If you're going to pull a lame excuse out of your ass for why a decision can't by fulfilled, don't make it known that you're against said decision.
...expect minimum wage results.
The problem is this person is lying. Seriously, wages change all the time; probably at least once a year people get reviewed and get raises; you're going to tell me there's a 9 month backlog?
And why on earth would it take 50% longer to raise them back up again? That makes absolutely no sense.
There's only one obvious conclusion: the state controller is lying.
Stupid sexy Flanders.
I can easily picture a system that encodes rules about pay grade differences derived from huge piles of laws, union contracts, and so forth. Changing everyone's pay to the same low level would violate all kinds of intertwined constraints and validation checks, and thus be rejected. I imagine the time quoted to make this change is due to the need to work around these cross-checks without eliminating them entirely, as most of the time (i.e., when the governor isn't posturing) they are quite useful to help avoid illegal or improper changes.
When all you have is a hammer, everything looks like a skull.
I don't know about you, but I live in the richest nation on Earth (which has a government that acts like it owns the universe). We spend more than 5x on our military each year (not counting "supplemental" spending on wars, interest on loans for said wars and other related costs) than it would cost to feed every hungry person on the planet, according to UN figures. The workers of the United States are some of the most productive in the world and we collectively create vast riches--for a tiny minority of people at the top who "own" the factories and businesses from which this wealth is extracted. This is nothing more than organized theft.

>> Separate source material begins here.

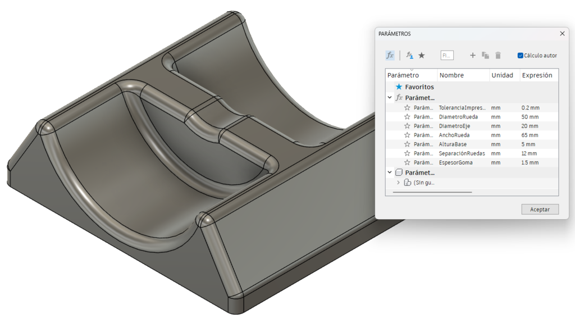
Task: Click the Expresión column header
Action: [537, 75]
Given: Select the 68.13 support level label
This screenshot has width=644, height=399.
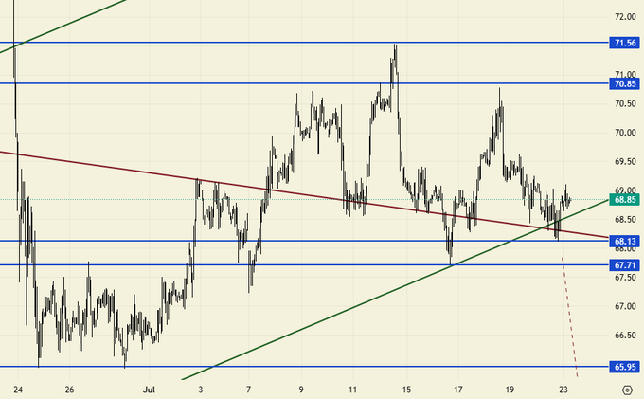Looking at the screenshot, I should coord(624,241).
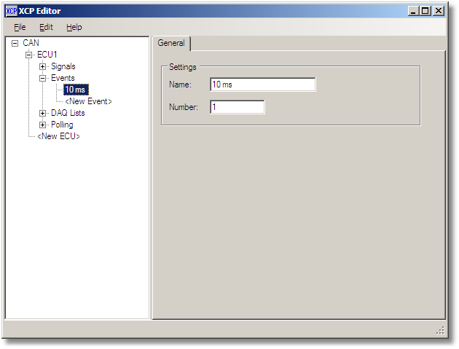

Under a sane, rational system all workers would share in the wealth we create. When we discover new techniques that make our jobs more efficient, we would all work less--instead of under capitalism, which results in layoffs and fewer people working more. We wouldn't waste trillions on killing people--we'd spend trillions to create good jobs that serve important needs: like educating people, healing them, building efficient mass-transit and clean, renewable energy sources (all of which create more and better jobs than military spending does).
Instead we live in a world where a handful of parasites lets their own short-term, profit-oriented interests dictate policy for the rest of us. They get to force their pro-capitalist dogma onto us in schools, textbooks and via the media they own, so that people believe that the current system is the way things should be and always will be (just as the Church and nobility once taught serfs and merchants to remain in their places).
There's no reason we can't provide a job, food, clothing, shelter and health care for every single person on the planet--except that it wouldn't be profitable for the people at the top, and they are not going to give up their power and privilege without a fight.
Because you aren't changing their salaries. You are paying them a partial salary for the duration of the budget crisis and then back paying them all that remains.
What do you do about health insurance payments -- what if their current options cost more that they are being paid.
Do their 401K deductions and the resulting match go into their account now?
There are a bunch of questions that come up when you start dealing with HR issues. Nothing is ever simple there.
Don't get me wrong I support Arnold's effort to cut state spending to try and lower their defecit. But this might be more difficult to implement than it might seem at first glance.